|De Leon, Jesus|
Submitted to: CDFA Pierce's Disease Control Program Research Symposium
Publication Type: Proceedings
Publication Acceptance Date: 9/25/2006
Publication Date: 11/27/2006
Citation: De Leon, J.H., Logarzo, G., Triapitsyn, S.V. 2006. The utility of the internal transcribed spacer region 2 (ITS2) in confirming species boundaries in the genus Gonatocerus:comparison to the cytochrome oxidase subunit I(COI) gene and taxonomic data: molecular key based on ITS2. CDFA Pierce's Disease Control Program Research Symposium, November 27-29, 2006, San Diego, California. p.56. Interpretive Summary: In the current study, we sequenced a nuclear gene [ribosomal internal transcribed spacer region 2 (ITS2)] to test whether this gene could be used to confirm species boundaries of glassy-winged sharpshooter [Homalodisca vitripennis (=H. coagulata)] egg parasitoids belonging to the genus Gonatocerus, in other words, to see if the known different species could be distinguished. In addition, we wanted to test this gene to see if it could be utilized to test the genetic (phylogenetic) relationships among the known Gonatocerus species. We showed that this gene (ITS2) worked as well as another standard mitochondrial gene [cytochrome oxidase subunit I (COI)], confirming its utility in confirming species boundaries. Furthermore, comparison of our results with taxonomic data demonstrated that the ITS2 gene worked slightly better or more informative at defining phylogenetic relationships among Gonatocerus species than the COI gene. Since we included several Gonatocerus species in the current study, we developed a partial molecular key based on ITS2 sizes to distinguish the various species. The current results are important to the biological control program in California.

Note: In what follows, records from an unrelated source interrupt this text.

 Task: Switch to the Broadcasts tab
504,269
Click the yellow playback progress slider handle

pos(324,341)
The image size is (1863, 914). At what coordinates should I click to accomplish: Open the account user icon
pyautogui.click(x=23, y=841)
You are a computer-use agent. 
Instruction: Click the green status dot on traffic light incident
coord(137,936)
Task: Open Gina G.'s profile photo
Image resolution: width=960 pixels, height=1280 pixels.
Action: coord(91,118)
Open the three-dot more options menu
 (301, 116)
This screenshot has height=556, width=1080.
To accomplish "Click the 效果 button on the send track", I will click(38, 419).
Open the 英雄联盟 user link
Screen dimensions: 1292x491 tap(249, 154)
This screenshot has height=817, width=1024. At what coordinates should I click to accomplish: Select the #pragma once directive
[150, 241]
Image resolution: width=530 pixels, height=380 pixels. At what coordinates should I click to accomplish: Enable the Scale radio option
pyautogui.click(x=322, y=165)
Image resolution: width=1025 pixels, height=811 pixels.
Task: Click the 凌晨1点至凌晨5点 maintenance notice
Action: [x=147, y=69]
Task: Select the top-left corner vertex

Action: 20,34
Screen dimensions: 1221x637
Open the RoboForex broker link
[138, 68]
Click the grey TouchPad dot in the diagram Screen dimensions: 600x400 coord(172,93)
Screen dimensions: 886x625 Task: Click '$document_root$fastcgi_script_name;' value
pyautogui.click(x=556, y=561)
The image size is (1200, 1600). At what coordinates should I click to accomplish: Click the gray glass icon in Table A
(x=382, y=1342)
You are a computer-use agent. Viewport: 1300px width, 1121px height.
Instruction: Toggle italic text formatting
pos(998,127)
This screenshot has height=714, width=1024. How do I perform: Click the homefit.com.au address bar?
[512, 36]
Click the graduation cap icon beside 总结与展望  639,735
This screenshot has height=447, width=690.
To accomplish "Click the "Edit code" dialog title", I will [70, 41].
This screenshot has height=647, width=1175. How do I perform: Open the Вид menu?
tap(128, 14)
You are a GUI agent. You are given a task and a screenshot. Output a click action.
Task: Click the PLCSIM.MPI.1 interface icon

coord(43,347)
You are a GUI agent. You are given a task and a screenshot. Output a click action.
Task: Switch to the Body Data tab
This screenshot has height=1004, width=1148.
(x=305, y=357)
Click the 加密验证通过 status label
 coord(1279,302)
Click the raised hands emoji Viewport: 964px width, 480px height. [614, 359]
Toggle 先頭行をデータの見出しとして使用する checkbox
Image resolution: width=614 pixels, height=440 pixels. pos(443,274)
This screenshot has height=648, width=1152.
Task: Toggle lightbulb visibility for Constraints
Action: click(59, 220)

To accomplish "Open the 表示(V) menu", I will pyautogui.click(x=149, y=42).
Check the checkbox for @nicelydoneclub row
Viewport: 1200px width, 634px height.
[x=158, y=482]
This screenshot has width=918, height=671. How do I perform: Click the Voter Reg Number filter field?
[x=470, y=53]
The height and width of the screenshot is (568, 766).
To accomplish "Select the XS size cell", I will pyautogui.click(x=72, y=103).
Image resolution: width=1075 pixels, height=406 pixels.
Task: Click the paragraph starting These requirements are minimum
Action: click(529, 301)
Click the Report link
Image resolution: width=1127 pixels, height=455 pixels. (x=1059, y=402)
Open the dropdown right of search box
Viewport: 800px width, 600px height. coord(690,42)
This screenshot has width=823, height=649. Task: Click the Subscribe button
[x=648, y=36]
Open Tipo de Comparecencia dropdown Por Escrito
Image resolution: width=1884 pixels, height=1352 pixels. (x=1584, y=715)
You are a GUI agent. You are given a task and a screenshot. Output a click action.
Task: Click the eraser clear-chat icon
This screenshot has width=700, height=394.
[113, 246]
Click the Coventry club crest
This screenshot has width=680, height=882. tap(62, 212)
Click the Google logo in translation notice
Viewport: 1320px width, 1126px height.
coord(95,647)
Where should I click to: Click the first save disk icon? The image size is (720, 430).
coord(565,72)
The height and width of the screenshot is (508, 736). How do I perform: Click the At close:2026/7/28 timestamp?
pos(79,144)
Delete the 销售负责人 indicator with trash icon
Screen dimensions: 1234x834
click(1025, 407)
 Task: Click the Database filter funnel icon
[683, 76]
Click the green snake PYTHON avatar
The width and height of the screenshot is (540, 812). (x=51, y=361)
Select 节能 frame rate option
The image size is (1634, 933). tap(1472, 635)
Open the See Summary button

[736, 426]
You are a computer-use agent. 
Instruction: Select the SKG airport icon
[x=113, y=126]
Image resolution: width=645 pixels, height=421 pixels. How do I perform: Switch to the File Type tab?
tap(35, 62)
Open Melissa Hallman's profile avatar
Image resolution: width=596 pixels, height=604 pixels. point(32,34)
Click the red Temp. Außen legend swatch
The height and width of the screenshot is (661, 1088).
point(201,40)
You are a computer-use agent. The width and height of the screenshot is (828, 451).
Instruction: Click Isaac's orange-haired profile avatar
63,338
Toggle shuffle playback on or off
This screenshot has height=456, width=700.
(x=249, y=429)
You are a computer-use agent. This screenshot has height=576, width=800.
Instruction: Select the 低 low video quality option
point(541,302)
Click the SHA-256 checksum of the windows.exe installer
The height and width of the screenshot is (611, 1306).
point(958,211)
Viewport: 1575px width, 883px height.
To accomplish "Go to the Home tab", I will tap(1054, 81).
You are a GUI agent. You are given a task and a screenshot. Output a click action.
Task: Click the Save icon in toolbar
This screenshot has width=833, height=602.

Technical Abstract: We sequenced the nuclear ribosomal internal transcribed spacer region 2(ITS2) from several glassy-winged sharpshooter (GWSS) [Homalodisca vitripennis Germar (=H.coagulata Say)] egg parasitoid species (Hymenoptera: Mymaridae) belonging to the genus Gonatocerus Nees to test the utility of this fragment to confirm species boundaries and to define phylogenetic relationships. A total of 35 specimens belonging to 10 named species, one unnamed species, and two specimens from another mymarid genus (Anagrus erythroneurae) (outgroup) were analyzed. A phylogenetic tree generated using the neighbor-joining algorithmic method showed that each named Gonatocerus species formed its own unique taxonomic unit or clade with very strong bootstrap support (100%), confirming species boundaries. The ITS2 fragment confirmed species boundaries as well as cytochrome oxidase subunit I (COI) sequence data. Furthermore, the phlogenetic relationships among species generated by the ITS2 fragment were in excellent agreement with those delineated by taxonomic data. The current results clearly confirm the utility of the ITS2 fragment in confirming species boundaries of egg parasitoids belonging to the genus Gonatocerus. The results showed that the ITS2 fragment appears to be phylogenetically more informative or valuable than that inferred by COI sequence data. Since several important Gonatocerus species were analyzed, a molecular diagnostic key based on ITS2 sizes was developed. In the event two species (G. ashmeadi and G. metanotalis and G. walkerjonesi and G. annulicornis) were found with similarly sized ITS2 fragments, inter-simple sequence repeat-polymerase chain reaction (ISSR-PCR) DNA fingerprinting was performed to distinguish them. ISSR-PCR very clearly distinguished the aformentioned species, demonstrating that it is an excellent molecular diagnostic tool. The current results are important to the biological control program in California.